#### What is required:
Format the records between the lines holding "You are a computer-use" and "point(115,698)", inclusive, as a two-column CSV with the headers instruction and coordinates, one row per record. Put each record's text and its answer in their own quoted fields, with line breaks replaced by spaces.

#### Given information:
:::::
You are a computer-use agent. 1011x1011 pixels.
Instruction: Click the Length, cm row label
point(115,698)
:::::
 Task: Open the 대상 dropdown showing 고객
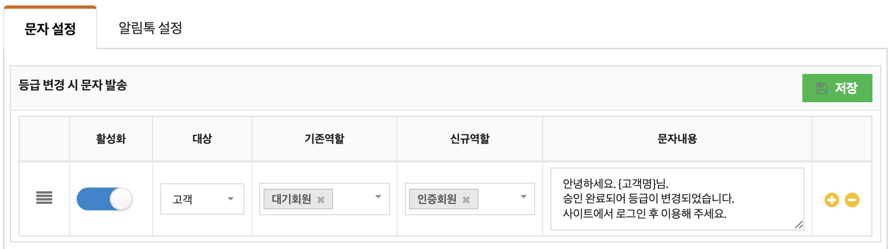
:::::
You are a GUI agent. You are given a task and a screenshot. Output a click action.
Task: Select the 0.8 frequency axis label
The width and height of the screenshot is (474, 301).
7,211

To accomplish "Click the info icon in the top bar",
:::::
#### Reply to the task:
instruction,coordinates
"You are a computer-use agent. 1011x1011 pixels. Instruction: Click the Length, cm row label","point(115,698)"